While impulse control is an important part of developing emotional self-control, it’s an emotion that doesn’t come easily to 3- and 4-year-olds. Rest assured that your little tyrant isn’t the only preschooler who gets bent out of shape when he doesn’t want to wait his turn or share his toys. It may help you to know that kids this age are just learning how to separate their feelings from their actions and don’t always think before they act.
Encourage your preschooler to tell you or another grownup if she’s feeling mad or upset instead of shoving her playmate or bopping him on the head with a toy. Too often, youngsters release their anger and frustration by becoming physically aggressive toward others who happen to be in their way at the time. When a situation heats up, taking your child outside to play gives her an outlet for all that extra energy. Use physical activity to redirect her emotional energy and decrease her impulsive behavior.

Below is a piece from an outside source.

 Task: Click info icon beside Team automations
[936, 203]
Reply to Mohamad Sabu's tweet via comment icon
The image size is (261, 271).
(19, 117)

Compare your child’s temperament to your own. Accept that you and he may react differently to the same kinds of situations, suggests Dr. Michelle Anthony, an expert in developmental psychology. If you and your preschooler’s personalities fall on opposite ends of the spectrum, he may be more likely than you to want immediate gratification. Instead of letting his behavior get to you, try to understand where he’s coming from so that you can help him manage his feelings.
Let your little one know what types of behaviors you and other adult caregivers won’t allow. Tell her that nice little girls and boys don’t kick, smack or bite their classmates when they don’t get their way. At the same time, remember that it’s normal for kids this age to lack impulse control until their language skills develop enough so that they can tell you what they want.
Teach your child that there are other solutions when things don’t go his way. Rather than running off with a toy truck he doesn’t want to share, explain that the polite thing to do is to take turns. It may also help to remove your child from a potentially stressful situation before his agitation rises.
Establish consequences for when your child misbehaves. Enforce the same consequence each time an inappropriate behavior occurs so that your preschooler knows what to expect. If you decide to use a time-out as your method of discipline when your child acts on impulse, give her a time-out every time she behaves that way. AskDrSears.com points out that by this age, kids understand that there's a link between misbehaving and paying the consequences.
Remind your child frequently how you expect him to behave. If your preschooler grabs a toy out of another child’s hands, tell him that he must say he’s sorry and then give the toy back. Show him calming ways, such as finger painting or playing in warm water or sand, to release his pent-up frustration.